List of tasks:
• 1. List every episode or film title cited in the discussion of Star Trek starship weapons.
• 2. Continue the discussion of Star Trek starship weapons from the point where it stops.

Extract provided:
[start]

They mentioned different "yields" of photon torpedoes, so clearly they were as powerful as they wanted them to be.

Probably the same with phasers, as powerful as they need to be.

I'm not sure they ever stated the width of the beam though.
 
Various episodes imply that they can vary how powerful a torpedeo load is, so usually they might be used at 100% of power but other times only 40%.

From Redemption, Part II


Reconfigure the photon torpedo warhead yields. Set for a high-energy burst at level six.


As for Phasers don't see why they can't have variable settings just like the hand phasers and in TOS didn't we even see the ships phasers set for stun?
 
Don't forget that in the TOS Tv Series episode A Piece of the Action the Ships phasers were set to Stun and Stunned a City Block.
 
We have seen that the angle of the beam coming from a hand phaser can be adjusted from very narrow to very wide. We don't know if "kill" setting phasers mounted on starships can be spread much, though: the stun beam covered the area of a city block, but all the other beams fired from orbit against ground targets (say, Vaal in "The Apple" or Apollo's temple in "Who Mourns") have been very thin, just a few feet across at most.

Then again, there'd have been no point in using wider beams even if those were available and had the same destructive power. Our heroes were lurking nearby in both cases!

We have seen torpedo blast radii from orbit, meaning they can be pretty damn big! Sometimes a single blast covers almost a tenth of the visible disc of the target planet; that's basically dropping a single bomb in Europe and doing away with that subcontinent. Although we don't really know what this visible blast is: a harmless upper atmosphere light show unrelated to the damage wrought at Ground Zero and slowly propagating from there, or a hyperspeed wavefront of utter destruction sweeping entire continents clean of civilization?

Suffice to say, everything points to torpedoes being capable of destroying whole planetary surfaces: the heroes and villains basically say as much, even if we seldom actually see such extensive damage. But simultaneously, a torpedo can deliver a love pat, a precision kaboom that does no harm to people or structures just a few meters away (such as in ST5:TFF or VOY "Alliances"). That's better going than any weapon so far devised in reality, but it sounds quite practicable when one uses the Trek variety of antimatter for the kaboom ingredient.

[end]

Supplied information:
[start]

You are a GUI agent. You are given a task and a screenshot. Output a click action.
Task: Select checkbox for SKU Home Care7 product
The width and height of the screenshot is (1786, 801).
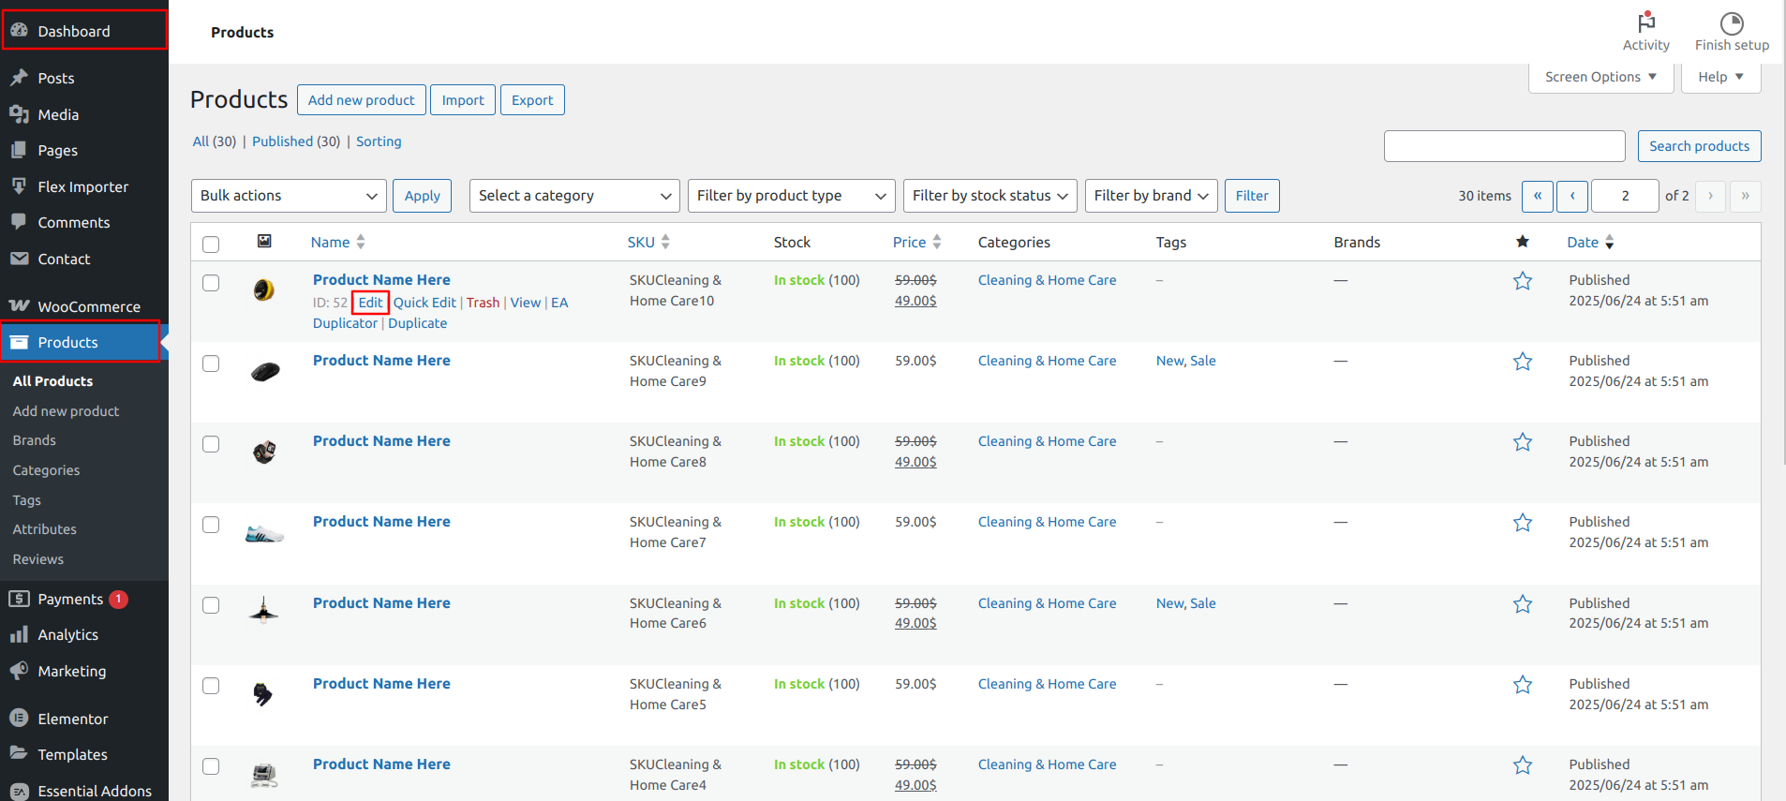[211, 525]
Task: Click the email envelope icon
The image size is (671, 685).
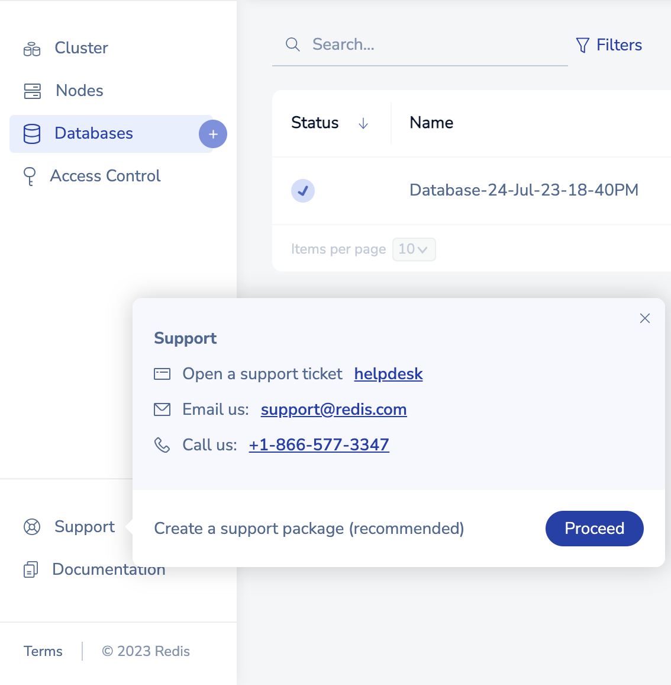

[end]

Answers for the tasks:
• 1.
Redemption, Part II
A Piece of the Action
The Apple
Who Mourns
ST5:TFF
Alliances

• 2.
Timo Saloniemi
 
The hand units were capable of "wide angle stun", and as already said above, there is at least one case of some thing similar being done by the ship mounted versions. It seems like the beam can be varied by purpose, from narrow drilling beam to wide angle.

The torpedoes have variable yields. I don't know what the maximum is in terms of kilotons, Megatons or terratons. On the high end, we could imagine an antimatter warhead of at least 100s of megatons.
 
Don't forget that in the TOS Tv Series episode A Piece of the Action the Ships phasers were set to Stun and Stunned a City Block.
Yes, but in that particular case, Kirk expected trouble and had Scotty rig the phasers up ahead of time. It wasn't something they could do on-the-fly.
 
No doubt there were all sorts of limitations. One would expect the beam to only stun the people on the streets, with the houses providing protection for the rest. And Kirk was lucky that all his targets were strong and healthy men: doing this at a city where everybody wasn't LARPing "burly gangsters" would probably have resulted in quite a few deaths, as we know that excess stun can kill.

Nevertheless, we have now seen that the capability exists. Or at least existed for that ship. What we haven't seen is widebeam on "kill"...

Timo Saloniemi
 
I was thinking of the weapon on "Enterprise" Would the Phaser take up blocks or larger areas. It never been talked about. :D
 
Wouldn't fanning the beam make it less powerful?
This we don't know. We have little idea of how the phaser delivers its "destructive energies" (very much for a lack of a better term!) to the target. Do they propagate from the emitter like electromagnetic waves, weakening with distance and delivering less energy if spread out? Do they act like cannon shells instead, suffering no loss over distance but still delivering less death per square inch if spread at the target? Or is their mechanism completely different, independent of the above limitations?

One way to treat the phaser is to consider it a weaponized transporter. It makes stuff disappear at a distance, after all, just like a transporter turns people and objects into "phased matter". The transporter seems to work in terms of points A and B without the realspace distance between them being a factor. Weaponized phase technologies, going for "brute force", might "leak" along that distance, as evidenced by the glowing beam, and this would suggest reduced power with increased distance. But spreading out the destructive effect might not lessen it, as it wouldn't need to be considered a warload of fixed magnitude, a package of energy.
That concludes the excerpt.